Garera 2009 Structural, Transitive and Latent Models for Biographic Fact Extraction
Garera, N. and Yarowsky, D. 2009. Structural, Transitive and Latent Models for Biographic Fact Extraction. In Proceedings of EACL.
An online version of this paper is available at .
This paper introduces several approaches to extract biographical information from wikipedia texts, these approaches are individually inspired by empirical study of the corpus. Collectively they perform significantly better than the traditional methods and the combined method is among the current state-of-art methods.
The paper presents a series of intuitive hypothesis with supporting empirical findings, which motivates the proposed approaches. The paper also suggests the use of NNDB dataset  in parallel with Wikipedia dataset  text for training and testing.
- Several intuitive hypotheses are presented, such as the position information, the topic information and correlations between the attributes are useful for the extraction. These hypotheses are also backed by empirical study which leads to skewed distribution. These hypotheses then motivated the position-based model, the latent-model-based model, the correlation-based filter etc.
- The paper focuses on the problem of extracting attributes from wikipedia text. However, the information box of wikipedia is usually incomplete, thus the use of NNDB is proposed to serve as the gold standard for the attribute extraction. Though the author does not specify explicitly, the use of any state-of-art clean person-attribute database is well suited for this purpose, too.

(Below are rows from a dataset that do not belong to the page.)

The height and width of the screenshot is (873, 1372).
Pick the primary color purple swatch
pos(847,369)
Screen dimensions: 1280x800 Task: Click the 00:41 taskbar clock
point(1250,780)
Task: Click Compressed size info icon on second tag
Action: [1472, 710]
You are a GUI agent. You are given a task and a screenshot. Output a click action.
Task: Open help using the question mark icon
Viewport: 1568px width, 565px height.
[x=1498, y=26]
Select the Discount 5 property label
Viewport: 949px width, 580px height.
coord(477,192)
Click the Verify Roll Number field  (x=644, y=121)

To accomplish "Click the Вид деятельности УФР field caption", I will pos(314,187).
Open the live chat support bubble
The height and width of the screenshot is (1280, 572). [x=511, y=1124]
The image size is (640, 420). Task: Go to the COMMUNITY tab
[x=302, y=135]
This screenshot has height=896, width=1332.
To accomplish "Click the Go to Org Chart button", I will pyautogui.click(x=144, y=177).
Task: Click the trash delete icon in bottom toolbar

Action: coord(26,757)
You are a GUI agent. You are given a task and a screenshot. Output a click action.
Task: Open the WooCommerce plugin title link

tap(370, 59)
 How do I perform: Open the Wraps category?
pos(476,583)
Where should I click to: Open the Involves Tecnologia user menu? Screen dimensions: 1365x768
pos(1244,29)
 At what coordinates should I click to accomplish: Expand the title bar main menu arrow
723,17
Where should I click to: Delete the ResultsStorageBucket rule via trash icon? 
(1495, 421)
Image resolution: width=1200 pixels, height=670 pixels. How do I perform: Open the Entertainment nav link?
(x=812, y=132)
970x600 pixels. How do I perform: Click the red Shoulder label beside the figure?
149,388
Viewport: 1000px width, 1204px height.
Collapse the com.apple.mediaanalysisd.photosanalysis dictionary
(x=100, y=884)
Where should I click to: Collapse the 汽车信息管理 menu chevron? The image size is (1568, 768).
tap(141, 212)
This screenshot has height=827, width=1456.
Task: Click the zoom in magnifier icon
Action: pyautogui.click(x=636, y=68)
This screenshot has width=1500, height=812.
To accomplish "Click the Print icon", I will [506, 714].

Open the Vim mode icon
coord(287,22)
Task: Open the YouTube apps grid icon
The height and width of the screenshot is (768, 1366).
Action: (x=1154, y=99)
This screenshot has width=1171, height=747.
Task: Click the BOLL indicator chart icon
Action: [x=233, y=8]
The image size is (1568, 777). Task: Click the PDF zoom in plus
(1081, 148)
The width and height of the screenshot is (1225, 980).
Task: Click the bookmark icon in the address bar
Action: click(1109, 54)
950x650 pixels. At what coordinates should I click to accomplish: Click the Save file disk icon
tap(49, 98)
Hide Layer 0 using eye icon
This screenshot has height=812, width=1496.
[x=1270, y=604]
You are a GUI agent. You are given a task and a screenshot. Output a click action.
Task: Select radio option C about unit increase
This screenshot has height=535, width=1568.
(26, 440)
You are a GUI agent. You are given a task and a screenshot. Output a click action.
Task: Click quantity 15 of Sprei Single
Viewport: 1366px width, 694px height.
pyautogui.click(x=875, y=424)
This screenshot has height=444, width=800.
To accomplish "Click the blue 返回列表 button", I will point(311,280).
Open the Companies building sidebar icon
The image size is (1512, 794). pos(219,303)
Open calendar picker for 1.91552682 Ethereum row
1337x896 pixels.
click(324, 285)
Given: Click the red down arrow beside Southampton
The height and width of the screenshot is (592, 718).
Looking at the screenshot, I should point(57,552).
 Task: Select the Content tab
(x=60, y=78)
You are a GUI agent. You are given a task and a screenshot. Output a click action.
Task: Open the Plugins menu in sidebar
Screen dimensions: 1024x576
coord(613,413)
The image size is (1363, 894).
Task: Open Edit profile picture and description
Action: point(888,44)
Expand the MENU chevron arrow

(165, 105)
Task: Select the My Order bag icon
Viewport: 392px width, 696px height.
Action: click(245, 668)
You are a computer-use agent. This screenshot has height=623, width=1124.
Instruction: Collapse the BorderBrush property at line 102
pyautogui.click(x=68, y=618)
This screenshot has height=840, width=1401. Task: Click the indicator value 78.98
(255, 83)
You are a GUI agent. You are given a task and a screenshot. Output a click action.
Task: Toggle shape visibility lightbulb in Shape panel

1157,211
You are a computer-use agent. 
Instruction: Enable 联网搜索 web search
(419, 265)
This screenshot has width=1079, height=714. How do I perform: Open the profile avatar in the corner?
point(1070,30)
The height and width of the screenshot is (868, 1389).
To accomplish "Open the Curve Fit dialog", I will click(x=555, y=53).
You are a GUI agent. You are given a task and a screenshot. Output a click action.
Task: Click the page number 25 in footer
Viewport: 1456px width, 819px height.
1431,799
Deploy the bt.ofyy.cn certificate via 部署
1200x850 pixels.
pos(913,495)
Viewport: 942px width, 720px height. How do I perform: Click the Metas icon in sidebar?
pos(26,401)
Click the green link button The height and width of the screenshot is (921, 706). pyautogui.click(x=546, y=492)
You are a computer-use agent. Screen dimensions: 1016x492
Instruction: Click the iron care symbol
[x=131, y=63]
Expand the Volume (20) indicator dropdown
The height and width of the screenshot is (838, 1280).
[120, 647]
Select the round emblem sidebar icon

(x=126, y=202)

Approaches and Empirical Findings
The authors present a set of six approaches to exploit different information for attribute extraction. The author claims that though the approaches have different focus and its most applicable attributes, they can be applied for all the attributes and the combined back-off model performs the best in the experiments.
- Improved Contextual Pattern-based Model
The author first refers to the contextual pattern-based model proposed in Ravichandran and Hovy (2002). The model is essentially a probabilistic model with template-based features, in which the features are derived from frequently occurred context. For example, in the case of "<Name> 'was born in' <Birthplace>", the <Name> and <Birthplace> are placeholders and the 'was born in' is the relevant context. The author also mentions the lost of variability for this method and proposes another method which takes the partially untethered template as the context. In their experiments, this method yields a significant gain in accuracy of 21%.
- Document-Position-Based Model
The author presents the intuition of position-based approach with Gaussian model for extracting different attributes. Using the figure below, the author shows the distributions clearly resembling the Gaussian. An alternative approach is the ranking-based model, which is claimed to be very effective in extraction of some attributes, for example Deathdate.
- Transitivity-Based Model
The author mentions that the attributes such as Occupations are transitive in nature, in which the people names appearing close to the target would probably have the same occupation as the target name. Thus a transitivity-based model is proposed, mostly for the attributes such as Occupations, Religions etc. The following figure is used by the author to illustrate this approach.
- Latent-Model-Based Approach
In addition to the transitivity-based model, the Occupation and other semantic attributes may also be modeled with a topic model approach, as mentioned by the author. For example, a page about a scientist is definitely very different from a page about a basketball player. The author uses a scoring method similar to that of TD-IDF similarity measures in information retrieval. And the author also points out that multilingual resources would help to resolve the ambiguity more for this approach.
- Attribute-Correlation-Based Filter
Author gives an example of P(Reg.=Hindu|Nation=Indian)>>P(Reg.=Hindu|Nation=France) to illustrate the correlation between two attributes. Then the author presents their method which uses the training data to filter all unseen correlations in the output.
- Age-Distribution-Based Filter
Author presents the intuition of using age range to filter wrong value of Birthdate and Deathdate pairs, this is claimed to have an average gain of 5% in their experiments.
The Ravichandran and Hovy, ACL 2002: Learning Surface Text Patterns for a Question Answering System paper serves as the foundation for this paper, in which it discusses a basic template-based approach for probabilistic modeling of attribute extractions. Later Mann and Yarowsky, 2005 extends the methods for cross-document fusion of the attribute values.